Restate word for word the lines of the entries below, starting with the line that holds "Where should I" and ending with the line that holds "Click the place", and no others.

#### DATASET

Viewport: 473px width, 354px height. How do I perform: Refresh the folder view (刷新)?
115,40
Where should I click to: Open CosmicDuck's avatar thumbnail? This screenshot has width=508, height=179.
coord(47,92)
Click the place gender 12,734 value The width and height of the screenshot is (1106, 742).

########
#### DATASET

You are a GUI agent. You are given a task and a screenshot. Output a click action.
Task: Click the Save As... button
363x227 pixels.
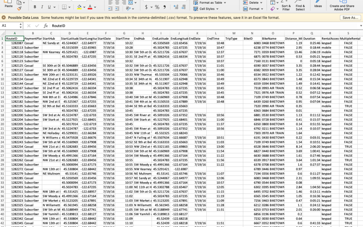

########
#### DATASET

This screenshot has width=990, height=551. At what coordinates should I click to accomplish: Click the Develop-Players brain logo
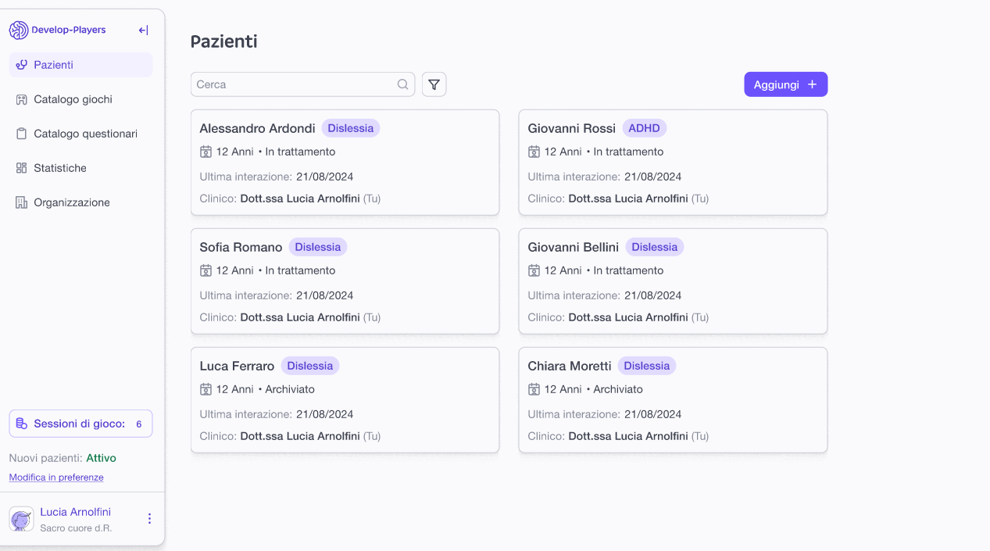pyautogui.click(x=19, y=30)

########

▶ **ANSWER TO THIS EXERCISE**
Where should I click to: Open CosmicDuck's avatar thumbnail? This screenshot has width=508, height=179.
coord(47,92)
Click the place gender 12,734 value The width and height of the screenshot is (1106, 742).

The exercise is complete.